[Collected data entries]
<<<<

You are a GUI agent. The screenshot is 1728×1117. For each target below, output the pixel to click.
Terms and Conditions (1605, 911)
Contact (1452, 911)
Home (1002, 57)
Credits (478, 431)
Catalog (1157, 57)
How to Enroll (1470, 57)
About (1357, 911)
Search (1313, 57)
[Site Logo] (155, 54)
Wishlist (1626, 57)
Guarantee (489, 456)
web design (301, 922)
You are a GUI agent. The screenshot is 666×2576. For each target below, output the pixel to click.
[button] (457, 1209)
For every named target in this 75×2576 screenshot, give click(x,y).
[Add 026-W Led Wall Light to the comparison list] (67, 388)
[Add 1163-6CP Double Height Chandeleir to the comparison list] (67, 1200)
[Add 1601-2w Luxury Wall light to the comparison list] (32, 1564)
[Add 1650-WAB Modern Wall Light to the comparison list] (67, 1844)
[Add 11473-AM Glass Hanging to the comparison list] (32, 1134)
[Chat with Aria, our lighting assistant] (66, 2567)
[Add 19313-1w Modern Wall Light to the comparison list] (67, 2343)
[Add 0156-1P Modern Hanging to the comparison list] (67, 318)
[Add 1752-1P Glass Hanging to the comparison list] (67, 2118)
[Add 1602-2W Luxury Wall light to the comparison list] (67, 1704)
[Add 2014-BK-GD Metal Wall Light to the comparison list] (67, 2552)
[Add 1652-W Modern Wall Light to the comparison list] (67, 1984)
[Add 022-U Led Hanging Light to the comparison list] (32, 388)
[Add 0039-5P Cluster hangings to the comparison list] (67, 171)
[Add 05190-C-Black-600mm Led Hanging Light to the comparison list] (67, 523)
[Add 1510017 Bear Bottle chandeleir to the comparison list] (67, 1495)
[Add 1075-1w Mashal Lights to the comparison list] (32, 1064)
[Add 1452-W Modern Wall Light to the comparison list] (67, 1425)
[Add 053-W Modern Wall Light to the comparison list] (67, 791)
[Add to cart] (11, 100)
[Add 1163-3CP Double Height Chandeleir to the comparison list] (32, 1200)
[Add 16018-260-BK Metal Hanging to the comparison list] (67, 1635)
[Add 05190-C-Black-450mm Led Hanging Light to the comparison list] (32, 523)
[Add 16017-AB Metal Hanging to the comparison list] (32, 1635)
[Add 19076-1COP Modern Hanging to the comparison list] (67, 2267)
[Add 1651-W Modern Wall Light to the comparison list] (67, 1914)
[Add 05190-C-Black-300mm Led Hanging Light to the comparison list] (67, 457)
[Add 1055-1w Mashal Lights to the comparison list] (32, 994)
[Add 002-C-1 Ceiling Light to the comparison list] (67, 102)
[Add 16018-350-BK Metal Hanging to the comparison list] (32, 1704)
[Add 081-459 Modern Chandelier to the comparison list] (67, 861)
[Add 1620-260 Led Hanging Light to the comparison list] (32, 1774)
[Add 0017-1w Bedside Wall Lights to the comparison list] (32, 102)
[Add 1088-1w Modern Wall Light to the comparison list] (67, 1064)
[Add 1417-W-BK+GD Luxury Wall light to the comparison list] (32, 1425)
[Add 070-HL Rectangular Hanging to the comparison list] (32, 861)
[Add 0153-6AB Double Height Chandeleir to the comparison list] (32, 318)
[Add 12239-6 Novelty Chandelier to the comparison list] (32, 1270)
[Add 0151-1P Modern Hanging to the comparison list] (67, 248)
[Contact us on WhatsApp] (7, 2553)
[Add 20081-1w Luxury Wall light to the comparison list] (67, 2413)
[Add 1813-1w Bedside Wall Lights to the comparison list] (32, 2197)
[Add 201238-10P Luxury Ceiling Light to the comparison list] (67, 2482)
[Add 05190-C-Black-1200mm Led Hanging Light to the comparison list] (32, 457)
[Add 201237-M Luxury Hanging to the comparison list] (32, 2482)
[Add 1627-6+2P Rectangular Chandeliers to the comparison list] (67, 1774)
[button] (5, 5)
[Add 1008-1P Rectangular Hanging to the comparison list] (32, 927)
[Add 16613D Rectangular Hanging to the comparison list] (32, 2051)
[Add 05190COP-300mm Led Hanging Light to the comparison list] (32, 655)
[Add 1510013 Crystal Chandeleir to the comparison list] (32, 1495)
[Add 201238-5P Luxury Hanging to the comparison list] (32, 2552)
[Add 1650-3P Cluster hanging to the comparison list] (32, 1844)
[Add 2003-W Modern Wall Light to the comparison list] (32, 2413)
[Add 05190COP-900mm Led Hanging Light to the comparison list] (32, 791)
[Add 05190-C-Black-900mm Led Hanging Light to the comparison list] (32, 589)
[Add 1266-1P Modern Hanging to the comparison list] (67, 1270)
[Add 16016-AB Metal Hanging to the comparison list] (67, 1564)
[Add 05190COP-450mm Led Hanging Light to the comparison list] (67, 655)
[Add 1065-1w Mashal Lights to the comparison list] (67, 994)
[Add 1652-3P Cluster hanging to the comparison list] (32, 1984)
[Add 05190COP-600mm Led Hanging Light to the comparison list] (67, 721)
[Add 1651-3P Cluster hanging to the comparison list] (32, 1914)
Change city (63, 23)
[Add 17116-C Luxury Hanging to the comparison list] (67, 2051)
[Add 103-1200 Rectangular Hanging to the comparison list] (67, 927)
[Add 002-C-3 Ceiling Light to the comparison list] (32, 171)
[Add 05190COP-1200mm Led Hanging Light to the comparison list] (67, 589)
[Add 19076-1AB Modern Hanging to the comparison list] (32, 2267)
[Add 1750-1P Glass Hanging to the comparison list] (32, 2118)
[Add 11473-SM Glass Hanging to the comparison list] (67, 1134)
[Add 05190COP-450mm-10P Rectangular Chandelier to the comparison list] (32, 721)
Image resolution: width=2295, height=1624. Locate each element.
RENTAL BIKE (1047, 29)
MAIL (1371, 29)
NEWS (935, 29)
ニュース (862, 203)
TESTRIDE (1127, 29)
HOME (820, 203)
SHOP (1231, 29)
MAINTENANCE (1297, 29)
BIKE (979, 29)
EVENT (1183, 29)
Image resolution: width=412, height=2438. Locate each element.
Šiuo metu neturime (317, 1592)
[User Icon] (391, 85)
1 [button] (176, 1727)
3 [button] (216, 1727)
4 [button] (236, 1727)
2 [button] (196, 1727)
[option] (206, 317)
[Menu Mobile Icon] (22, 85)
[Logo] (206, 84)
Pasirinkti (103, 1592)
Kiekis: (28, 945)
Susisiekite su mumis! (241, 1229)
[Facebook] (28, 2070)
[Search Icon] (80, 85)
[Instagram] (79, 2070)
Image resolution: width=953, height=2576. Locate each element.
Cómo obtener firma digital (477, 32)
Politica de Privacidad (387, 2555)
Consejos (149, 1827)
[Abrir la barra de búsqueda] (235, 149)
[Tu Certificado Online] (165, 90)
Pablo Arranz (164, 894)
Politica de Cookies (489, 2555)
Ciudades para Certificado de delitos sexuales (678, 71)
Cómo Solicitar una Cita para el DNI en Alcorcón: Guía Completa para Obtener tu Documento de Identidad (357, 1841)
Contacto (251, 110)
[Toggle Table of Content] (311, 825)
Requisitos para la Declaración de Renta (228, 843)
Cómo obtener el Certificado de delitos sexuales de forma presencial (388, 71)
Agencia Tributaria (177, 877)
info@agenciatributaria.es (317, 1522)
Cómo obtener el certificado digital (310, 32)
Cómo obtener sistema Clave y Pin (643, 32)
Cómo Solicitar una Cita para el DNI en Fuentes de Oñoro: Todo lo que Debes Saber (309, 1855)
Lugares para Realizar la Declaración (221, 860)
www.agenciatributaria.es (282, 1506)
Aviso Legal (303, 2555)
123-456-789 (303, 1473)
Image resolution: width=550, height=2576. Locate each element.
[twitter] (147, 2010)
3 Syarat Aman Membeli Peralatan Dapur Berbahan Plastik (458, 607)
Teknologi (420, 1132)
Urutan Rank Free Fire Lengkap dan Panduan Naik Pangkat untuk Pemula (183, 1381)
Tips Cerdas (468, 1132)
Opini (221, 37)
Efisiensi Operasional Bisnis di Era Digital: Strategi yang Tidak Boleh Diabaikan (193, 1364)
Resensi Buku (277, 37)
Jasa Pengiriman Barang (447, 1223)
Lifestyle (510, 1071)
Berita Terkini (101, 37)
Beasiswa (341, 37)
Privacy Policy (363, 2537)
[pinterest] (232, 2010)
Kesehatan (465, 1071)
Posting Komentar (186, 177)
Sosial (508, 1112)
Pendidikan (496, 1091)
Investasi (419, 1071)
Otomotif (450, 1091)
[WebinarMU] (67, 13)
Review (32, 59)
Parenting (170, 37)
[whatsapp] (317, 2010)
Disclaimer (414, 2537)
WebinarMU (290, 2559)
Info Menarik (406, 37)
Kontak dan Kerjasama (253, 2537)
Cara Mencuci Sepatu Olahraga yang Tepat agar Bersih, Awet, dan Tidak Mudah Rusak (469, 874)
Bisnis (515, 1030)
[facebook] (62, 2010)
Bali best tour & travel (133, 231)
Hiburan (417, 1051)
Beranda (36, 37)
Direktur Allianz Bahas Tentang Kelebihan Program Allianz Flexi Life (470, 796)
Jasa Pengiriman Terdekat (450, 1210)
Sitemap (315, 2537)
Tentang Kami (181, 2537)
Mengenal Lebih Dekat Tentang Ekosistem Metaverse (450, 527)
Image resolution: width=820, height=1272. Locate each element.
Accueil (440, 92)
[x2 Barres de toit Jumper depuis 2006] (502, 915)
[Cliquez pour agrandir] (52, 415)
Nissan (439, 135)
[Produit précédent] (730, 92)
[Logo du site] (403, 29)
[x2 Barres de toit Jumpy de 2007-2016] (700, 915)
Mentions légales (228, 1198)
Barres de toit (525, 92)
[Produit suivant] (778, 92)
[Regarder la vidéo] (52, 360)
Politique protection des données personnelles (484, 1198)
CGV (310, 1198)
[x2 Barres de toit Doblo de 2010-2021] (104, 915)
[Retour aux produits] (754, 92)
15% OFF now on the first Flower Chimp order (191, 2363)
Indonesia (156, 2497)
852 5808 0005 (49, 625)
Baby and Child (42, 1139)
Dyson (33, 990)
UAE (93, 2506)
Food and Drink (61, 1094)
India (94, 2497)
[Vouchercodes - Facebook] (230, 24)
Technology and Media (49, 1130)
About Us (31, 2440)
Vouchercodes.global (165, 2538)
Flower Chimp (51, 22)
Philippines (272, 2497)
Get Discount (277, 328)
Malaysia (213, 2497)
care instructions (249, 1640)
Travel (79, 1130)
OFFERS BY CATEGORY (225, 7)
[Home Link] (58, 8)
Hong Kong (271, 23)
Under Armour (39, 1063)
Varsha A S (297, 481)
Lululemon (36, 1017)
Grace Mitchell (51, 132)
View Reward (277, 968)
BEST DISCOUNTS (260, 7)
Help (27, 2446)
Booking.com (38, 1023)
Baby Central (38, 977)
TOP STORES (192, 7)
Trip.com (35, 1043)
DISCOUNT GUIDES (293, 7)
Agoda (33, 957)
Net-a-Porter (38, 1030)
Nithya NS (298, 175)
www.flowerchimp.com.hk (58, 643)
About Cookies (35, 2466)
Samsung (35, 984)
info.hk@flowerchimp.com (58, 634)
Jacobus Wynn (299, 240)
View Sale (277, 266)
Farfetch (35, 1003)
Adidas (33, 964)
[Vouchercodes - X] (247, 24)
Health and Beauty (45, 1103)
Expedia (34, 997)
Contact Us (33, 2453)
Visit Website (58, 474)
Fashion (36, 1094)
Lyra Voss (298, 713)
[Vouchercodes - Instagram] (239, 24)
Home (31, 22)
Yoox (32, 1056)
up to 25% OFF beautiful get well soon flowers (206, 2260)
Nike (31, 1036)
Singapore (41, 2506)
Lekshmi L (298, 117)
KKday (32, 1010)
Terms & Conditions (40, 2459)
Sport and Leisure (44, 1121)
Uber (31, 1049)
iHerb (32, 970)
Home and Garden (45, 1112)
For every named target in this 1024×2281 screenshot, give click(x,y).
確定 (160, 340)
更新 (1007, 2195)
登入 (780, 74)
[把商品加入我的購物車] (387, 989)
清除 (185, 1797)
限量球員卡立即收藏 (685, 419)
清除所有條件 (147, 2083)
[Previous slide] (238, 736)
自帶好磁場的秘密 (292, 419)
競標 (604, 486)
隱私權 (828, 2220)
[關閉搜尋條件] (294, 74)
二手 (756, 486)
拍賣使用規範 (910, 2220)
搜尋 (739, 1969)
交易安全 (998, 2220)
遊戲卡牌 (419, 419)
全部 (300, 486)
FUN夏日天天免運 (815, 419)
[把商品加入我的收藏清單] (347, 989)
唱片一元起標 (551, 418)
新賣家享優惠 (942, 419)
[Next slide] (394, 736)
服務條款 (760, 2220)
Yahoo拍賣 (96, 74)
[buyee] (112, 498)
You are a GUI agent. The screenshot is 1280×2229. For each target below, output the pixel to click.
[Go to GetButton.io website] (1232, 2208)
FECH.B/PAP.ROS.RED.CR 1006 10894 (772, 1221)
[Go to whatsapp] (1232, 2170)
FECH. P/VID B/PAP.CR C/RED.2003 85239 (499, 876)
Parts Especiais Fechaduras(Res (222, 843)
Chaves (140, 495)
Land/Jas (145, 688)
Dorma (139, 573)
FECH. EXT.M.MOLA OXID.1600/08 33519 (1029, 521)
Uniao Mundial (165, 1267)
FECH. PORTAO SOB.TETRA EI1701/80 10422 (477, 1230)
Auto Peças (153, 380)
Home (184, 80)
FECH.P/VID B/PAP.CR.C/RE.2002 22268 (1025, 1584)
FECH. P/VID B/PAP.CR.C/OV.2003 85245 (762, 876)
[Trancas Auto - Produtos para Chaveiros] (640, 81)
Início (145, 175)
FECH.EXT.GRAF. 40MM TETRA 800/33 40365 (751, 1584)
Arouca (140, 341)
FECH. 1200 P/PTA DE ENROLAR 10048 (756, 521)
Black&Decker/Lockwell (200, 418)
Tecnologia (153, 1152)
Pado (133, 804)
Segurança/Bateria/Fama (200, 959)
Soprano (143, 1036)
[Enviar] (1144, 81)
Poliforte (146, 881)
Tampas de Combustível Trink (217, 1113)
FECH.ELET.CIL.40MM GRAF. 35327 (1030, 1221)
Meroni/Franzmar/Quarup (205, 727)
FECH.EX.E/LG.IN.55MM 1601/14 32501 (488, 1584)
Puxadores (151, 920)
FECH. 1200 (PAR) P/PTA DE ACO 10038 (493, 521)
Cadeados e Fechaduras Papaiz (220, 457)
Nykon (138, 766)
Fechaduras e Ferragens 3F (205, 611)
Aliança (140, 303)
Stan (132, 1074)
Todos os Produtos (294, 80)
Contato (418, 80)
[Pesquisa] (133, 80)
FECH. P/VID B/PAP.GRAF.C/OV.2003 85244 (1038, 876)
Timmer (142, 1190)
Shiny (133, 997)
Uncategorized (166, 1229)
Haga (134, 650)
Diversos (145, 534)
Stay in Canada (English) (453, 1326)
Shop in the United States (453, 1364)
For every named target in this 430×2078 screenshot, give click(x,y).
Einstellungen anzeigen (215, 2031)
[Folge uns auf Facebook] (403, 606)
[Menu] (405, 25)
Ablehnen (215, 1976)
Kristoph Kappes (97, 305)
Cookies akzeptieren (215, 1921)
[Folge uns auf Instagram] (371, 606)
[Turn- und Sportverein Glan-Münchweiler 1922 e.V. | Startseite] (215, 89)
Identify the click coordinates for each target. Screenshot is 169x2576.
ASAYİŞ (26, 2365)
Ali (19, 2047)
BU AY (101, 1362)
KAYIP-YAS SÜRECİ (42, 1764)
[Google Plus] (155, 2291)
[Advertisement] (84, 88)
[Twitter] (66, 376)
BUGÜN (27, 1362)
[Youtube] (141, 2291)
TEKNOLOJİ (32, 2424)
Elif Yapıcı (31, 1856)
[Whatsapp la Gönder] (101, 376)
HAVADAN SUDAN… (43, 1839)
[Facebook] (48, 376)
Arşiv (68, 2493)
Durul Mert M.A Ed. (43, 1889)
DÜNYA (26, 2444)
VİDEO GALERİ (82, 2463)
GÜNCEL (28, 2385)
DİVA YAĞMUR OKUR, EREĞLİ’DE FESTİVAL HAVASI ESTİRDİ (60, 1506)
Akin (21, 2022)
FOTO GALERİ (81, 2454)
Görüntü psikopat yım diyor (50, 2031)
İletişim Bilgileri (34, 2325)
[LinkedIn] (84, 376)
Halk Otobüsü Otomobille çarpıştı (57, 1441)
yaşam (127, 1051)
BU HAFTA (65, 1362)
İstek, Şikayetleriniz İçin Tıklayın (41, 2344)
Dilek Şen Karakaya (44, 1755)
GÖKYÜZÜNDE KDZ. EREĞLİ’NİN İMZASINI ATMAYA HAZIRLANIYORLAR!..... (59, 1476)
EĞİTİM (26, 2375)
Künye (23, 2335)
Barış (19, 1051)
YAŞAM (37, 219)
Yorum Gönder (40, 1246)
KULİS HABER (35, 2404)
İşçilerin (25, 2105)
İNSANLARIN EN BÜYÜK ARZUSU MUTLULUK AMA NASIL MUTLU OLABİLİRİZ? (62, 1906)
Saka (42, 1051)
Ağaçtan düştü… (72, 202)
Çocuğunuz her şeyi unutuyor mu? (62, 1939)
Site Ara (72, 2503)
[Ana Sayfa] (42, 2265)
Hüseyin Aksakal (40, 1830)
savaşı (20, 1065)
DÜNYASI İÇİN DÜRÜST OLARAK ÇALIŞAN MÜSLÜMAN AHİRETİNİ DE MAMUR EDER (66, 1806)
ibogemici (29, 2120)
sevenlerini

>>>>

Task requirements ▸ Return word for word the line with "DİVA YAĞMUR OKUR, EREĞLİ’DE" and every line after it through the end of the records above.

Task output ▸
DİVA YAĞMUR OKUR, EREĞLİ’DE FESTİVAL HAVASI ESTİRDİ (60, 1506)
Akin (21, 2022)
FOTO GALERİ (81, 2454)
Görüntü psikopat yım diyor (50, 2031)
İletişim Bilgileri (34, 2325)
[LinkedIn] (84, 376)
Halk Otobüsü Otomobille çarpıştı (57, 1441)
yaşam (127, 1051)
BU HAFTA (65, 1362)
İstek, Şikayetleriniz İçin Tıklayın (41, 2344)
Dilek Şen Karakaya (44, 1755)
GÖKYÜZÜNDE KDZ. EREĞLİ’NİN İMZASINI ATMAYA HAZIRLANIYORLAR!..... (59, 1476)
EĞİTİM (26, 2375)
Künye (23, 2335)
Barış (19, 1051)
YAŞAM (37, 219)
Yorum Gönder (40, 1246)
KULİS HABER (35, 2404)
İşçilerin (25, 2105)
İNSANLARIN EN BÜYÜK ARZUSU MUTLULUK AMA NASIL MUTLU OLABİLİRİZ? (62, 1906)
Saka (42, 1051)
Ağaçtan düştü… (72, 202)
Çocuğunuz her şeyi unutuyor mu? (62, 1939)
Site Ara (72, 2503)
[Ana Sayfa] (42, 2265)
Hüseyin Aksakal (40, 1830)
savaşı (20, 1065)
DÜNYASI İÇİN DÜRÜST OLARAK ÇALIŞAN MÜSLÜMAN AHİRETİNİ DE MAMUR EDER (66, 1806)
ibogemici (29, 2120)
sevenlerini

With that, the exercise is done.